**Lista de tarefas**:
- a) Devolva a parte do trecho selecionado que começa nas palavras "Do total de" e vai até "modelo de ensino.", sem mudar nada.
- b) De acordo com o trecho selecionado, quantas turmas a rede municipal vai ter funcionando na Educação Infantil e no Ensino Fundamental?
*** Trecho selecionado ***
A Rede Municipal de Ensino inicia, nesta semana, o ano letivo com o retorno de aproximadamente 30 mil estudantes às salas de aula. Os alunos estão distribuídos entre os centros municipais de educação infantil (CMEIs) e as escolas municipais de Ensino Fundamental. O retorno às salas de aula estava previsto para o último dia 4, mas a demora na definição da Matriz curricular a ser adotada e distribuição de professores e aulas em salas e escolas, atrasou o processo. A secretária de Educação, Silvana Garcia, vive um embate com os professores, que seguem em estado de greve discutindo, inclusive, a forma de correção dos salários.
Do total de estudantes, dez mil crianças estão matriculadas nos CMEIs, onde as aulas terão início na quarta-feira (4). Já aproximadamente 19 mil alunos frequentam as escolas municipais de Ensino Fundamental, que retomam as atividades na quinta-feira (5). Para atender essa demanda, a rede municipal contará com 1.508 turmas em funcionamento, considerando a Educação Infantil e o Ensino Fundamental.
Atualmente, o município conta com sete escolas que ofertam ensino em tempo integral. Em 2026, essa modalidade foi ampliada de cinco para sete unidades, com a inclusão das escolas Najla Barakat e Carlos Gomes. A expansão é resultado do planejamento pedagógico da Secretaria Municipal da Educação, aliado à reorganização da rede e à adequação da infraestrutura das unidades para atender esse modelo de ensino.
*** Material fornecido ***
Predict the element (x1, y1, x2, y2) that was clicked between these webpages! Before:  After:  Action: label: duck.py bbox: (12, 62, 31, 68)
***
**Respostas por item**:
- a)
Do total de estudantes, dez mil crianças estão matriculadas nos CMEIs, onde as aulas terão início na quarta-feira (4). Já aproximadamente 19 mil alunos frequentam as escolas municipais de Ensino Fundamental, que retomam as atividades na quinta-feira (5). Para atender essa demanda, a rede municipal contará com 1.508 turmas em funcionamento, considerando a Educação Infantil e o Ensino Fundamental.
Atualmente, o município conta com sete escolas que ofertam ensino em tempo integral. Em 2026, essa modalidade foi ampliada de cinco para sete unidades, com a inclusão das escolas Najla Barakat e Carlos Gomes. A expansão é resultado do planejamento pedagógico da Secretaria Municipal da Educação, aliado à reorganização da rede e à adequação da infraestrutura das unidades para atender esse modelo de ensino.

- b) 1.508 turmas.